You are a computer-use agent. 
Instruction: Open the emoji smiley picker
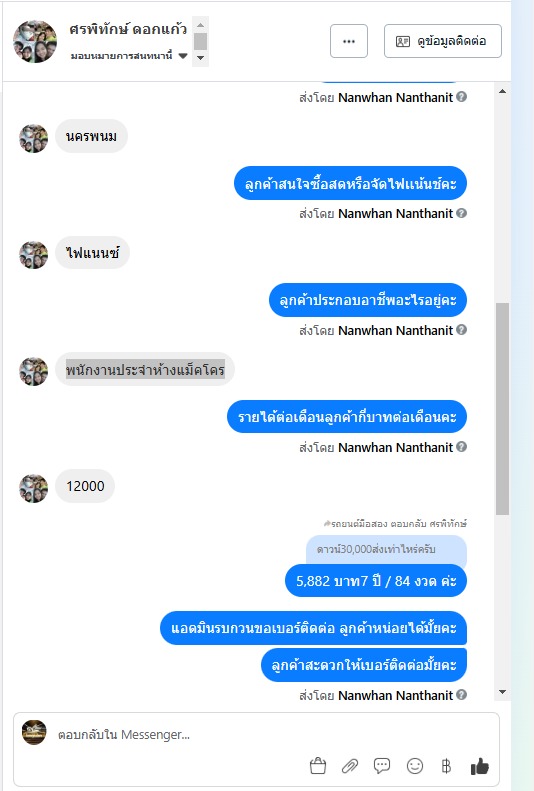(414, 766)
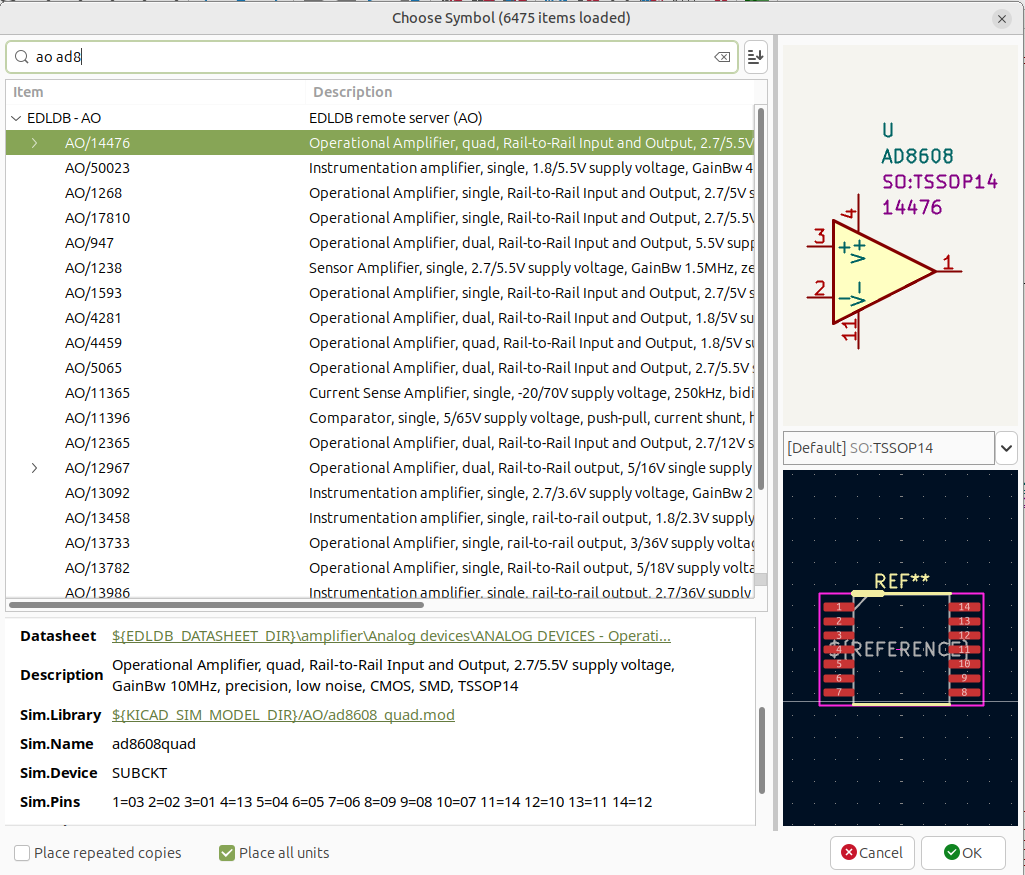Click the TSSOP14 footprint preview
Image resolution: width=1025 pixels, height=875 pixels.
tap(901, 648)
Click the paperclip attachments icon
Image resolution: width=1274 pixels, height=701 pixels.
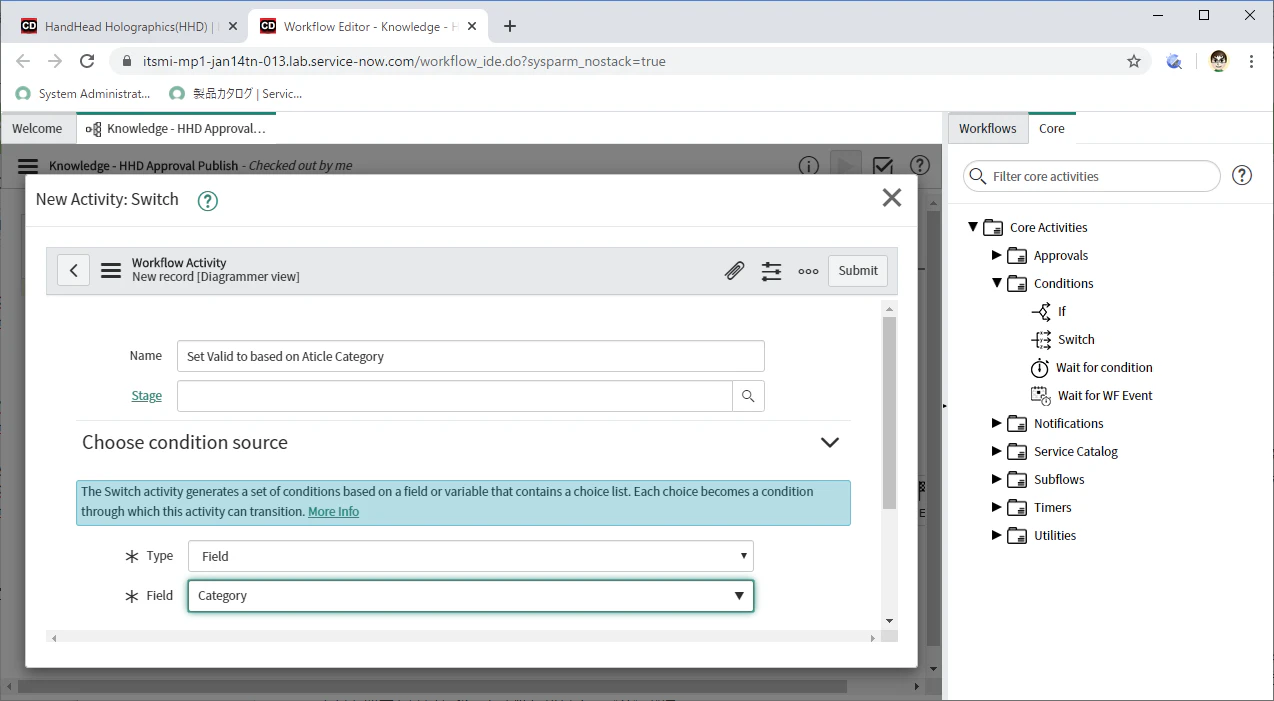coord(735,271)

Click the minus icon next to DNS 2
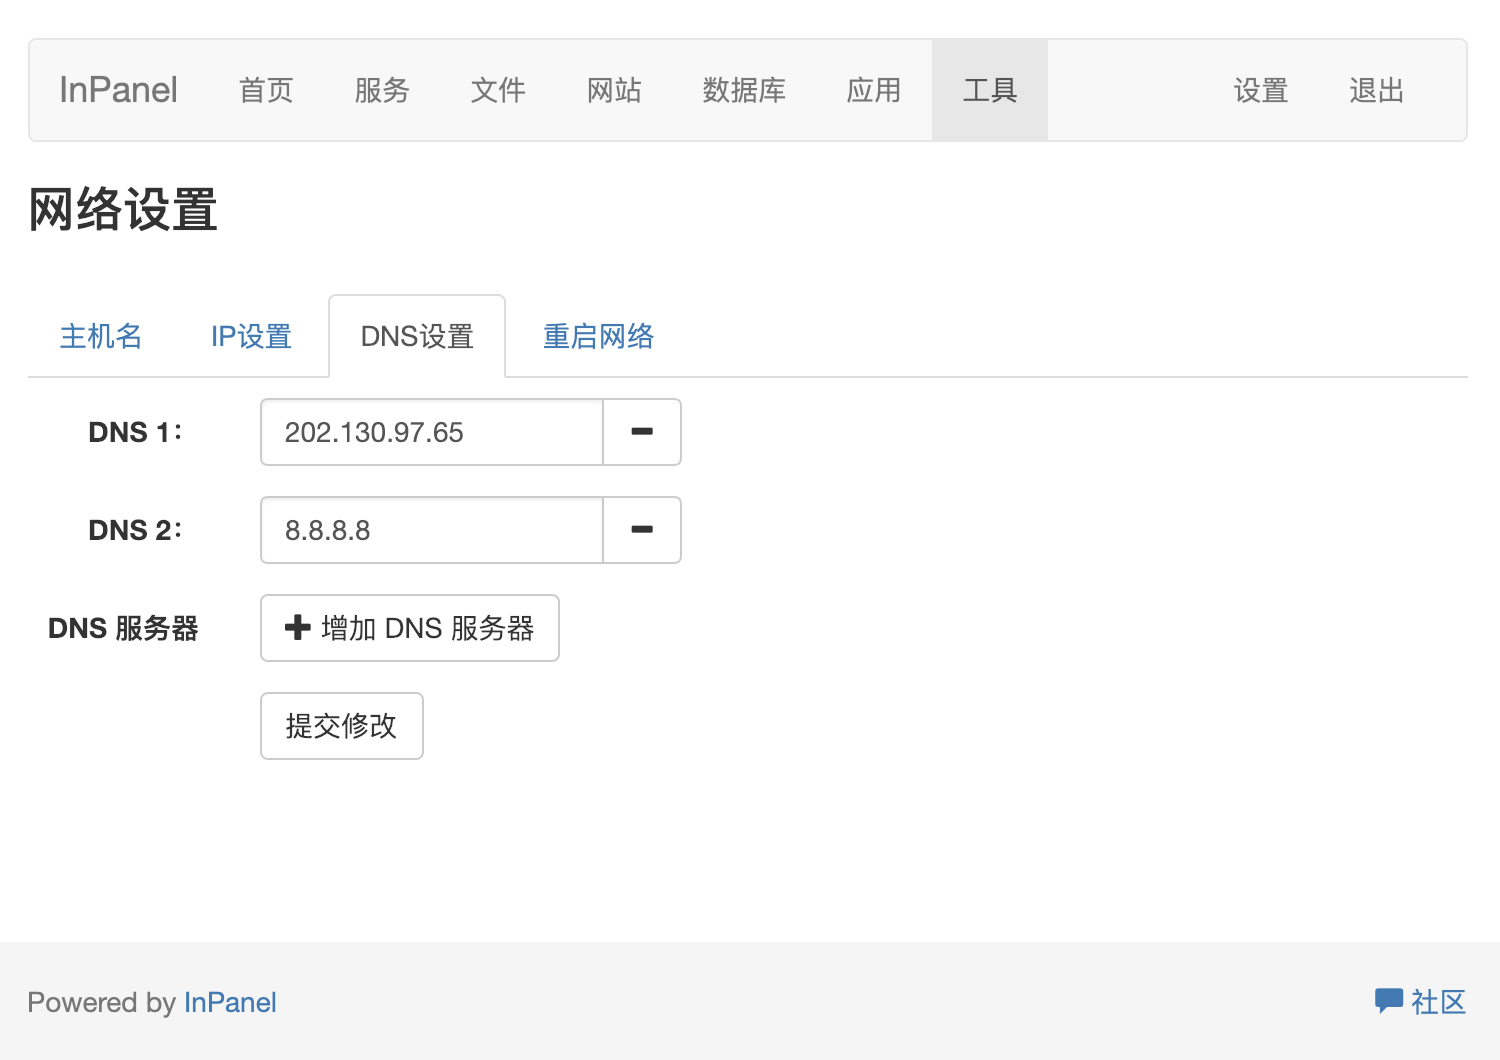coord(641,530)
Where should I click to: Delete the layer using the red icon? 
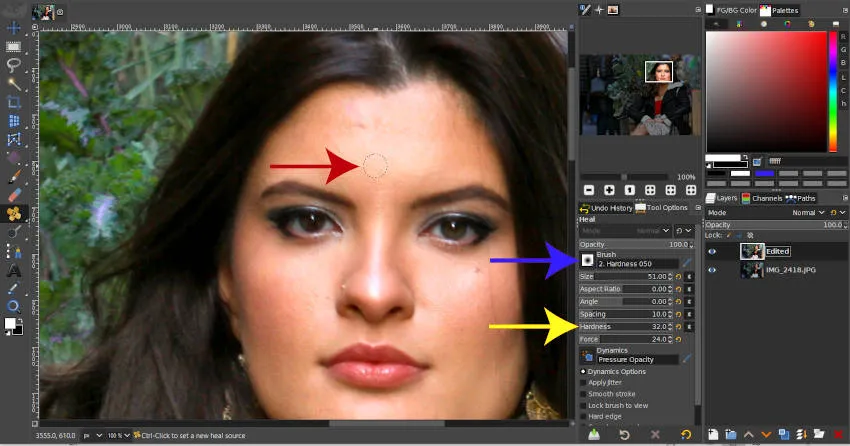tap(838, 435)
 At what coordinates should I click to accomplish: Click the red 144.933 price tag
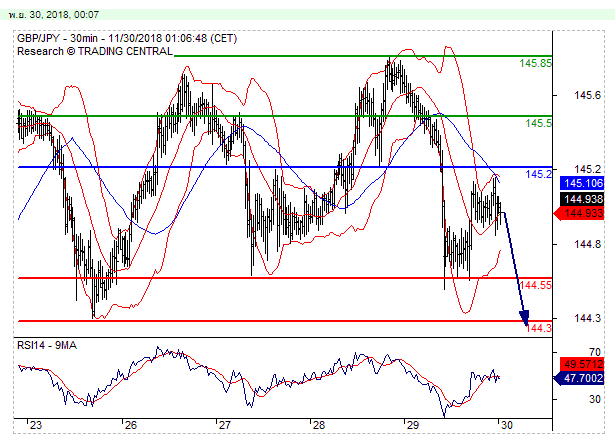[x=585, y=212]
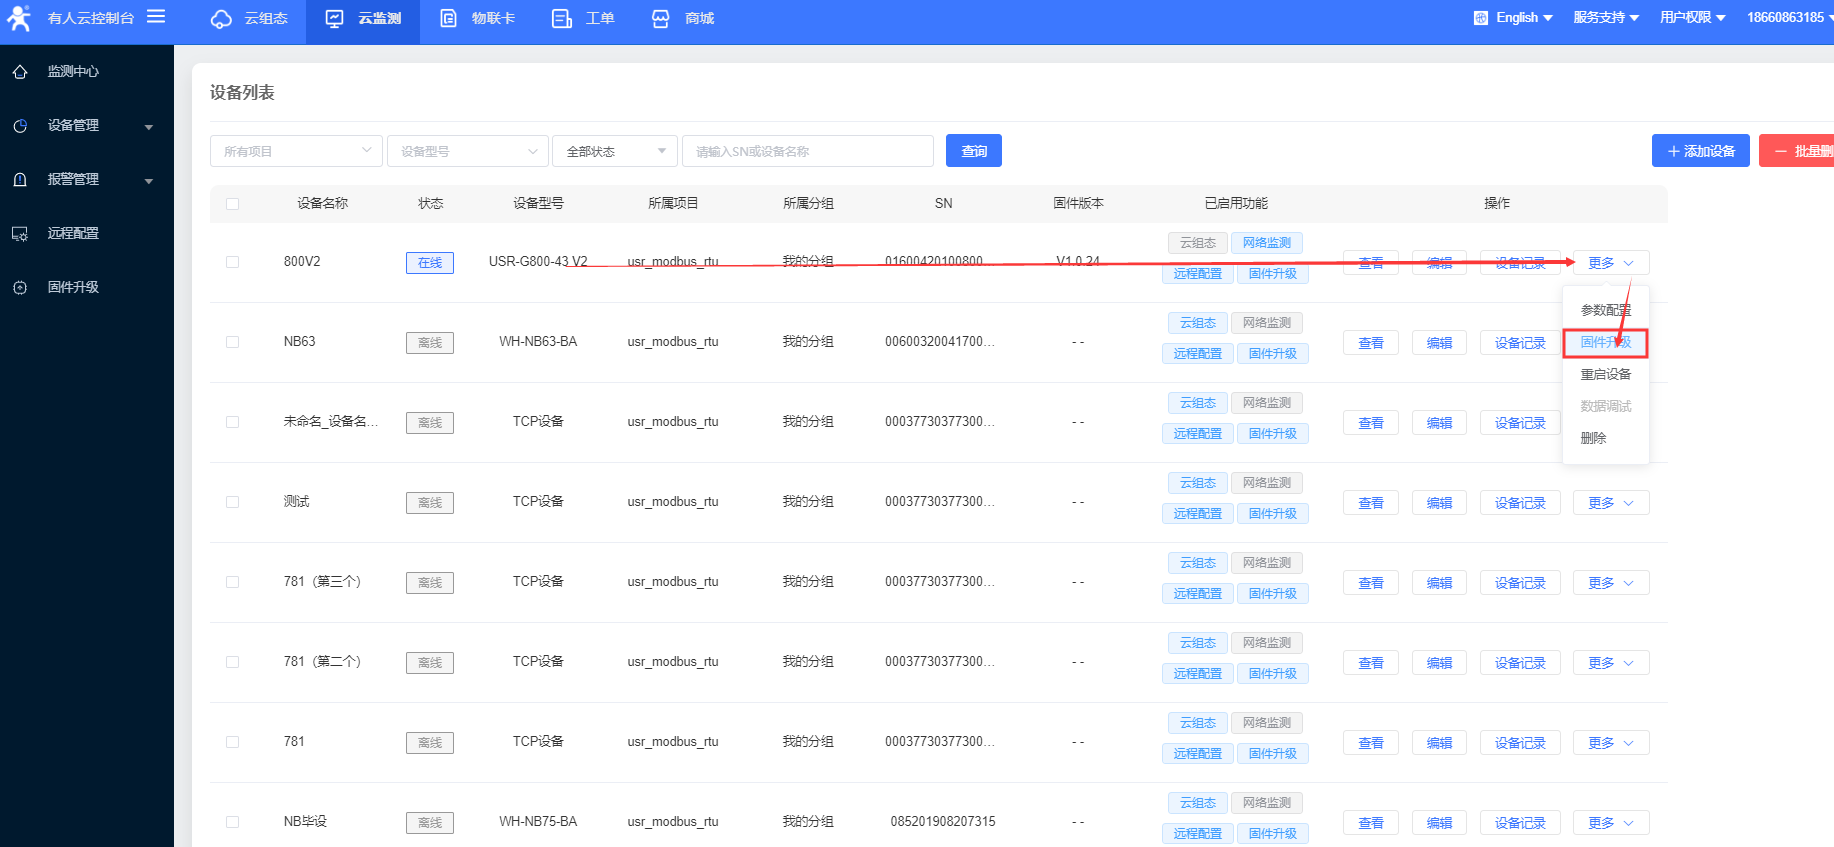Click the hamburger menu collapse icon

point(156,17)
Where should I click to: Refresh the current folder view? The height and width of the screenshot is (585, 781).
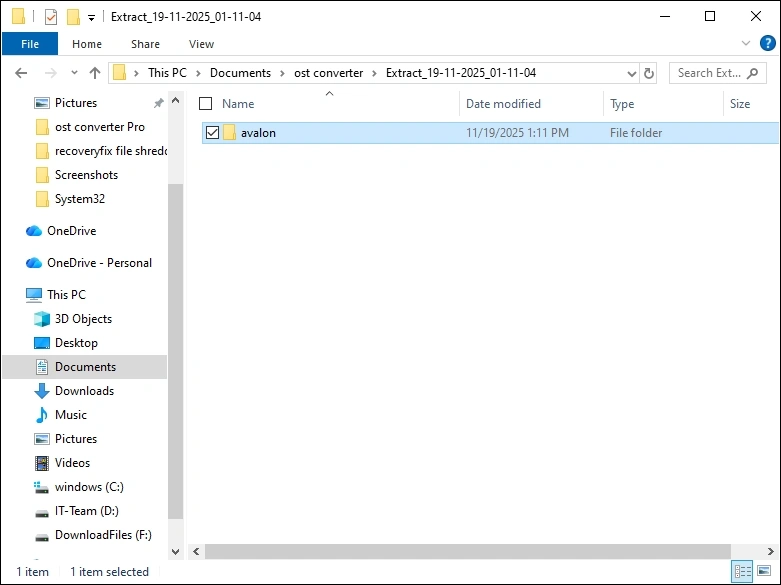coord(649,73)
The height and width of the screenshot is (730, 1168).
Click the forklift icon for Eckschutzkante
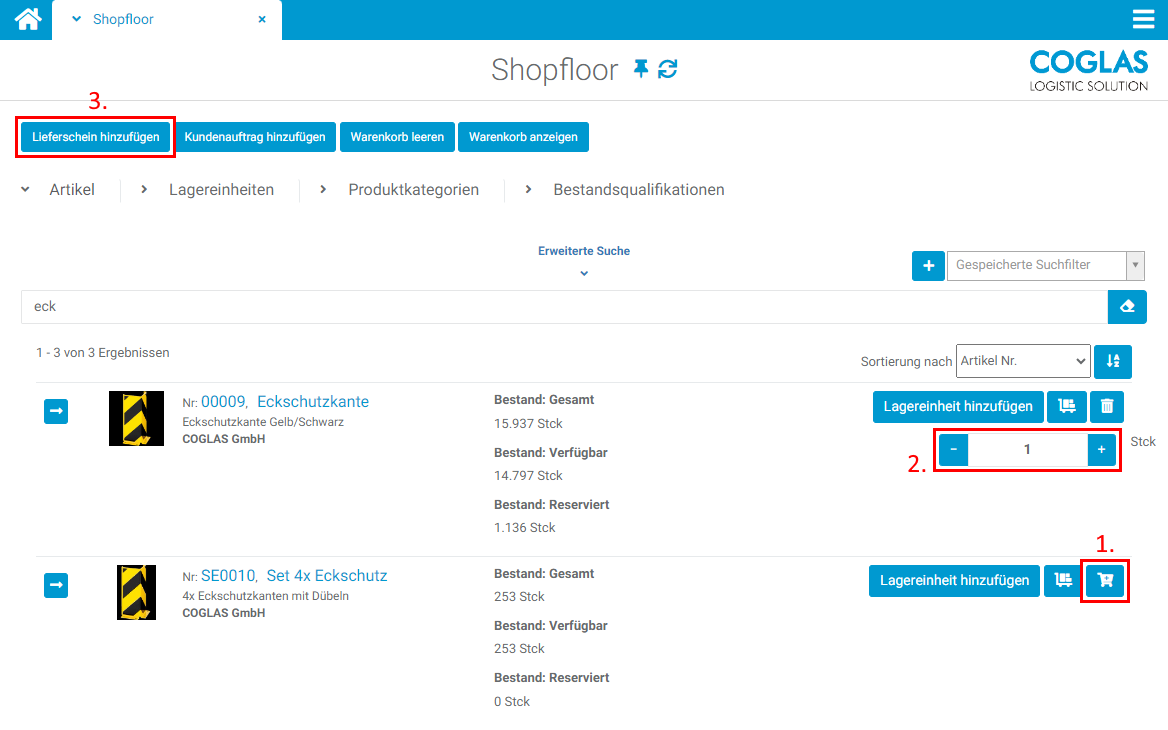[1066, 406]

§ Exercise goal
Using the listing above, copy every line from the line containing "At what coordinates" through the last one, both included, and no other lines. Pictures stay out.

§ Answer section
 At what coordinates should I click to accomplish: Click the red 144.933 price tag
[x=585, y=212]
Click the hamburger menu collapse icon

point(156,17)
Where should I click to: Refresh the current folder view? The height and width of the screenshot is (585, 781).
coord(649,73)
The height and width of the screenshot is (730, 1168).
Click the forklift icon for Eckschutzkante
[1066, 406]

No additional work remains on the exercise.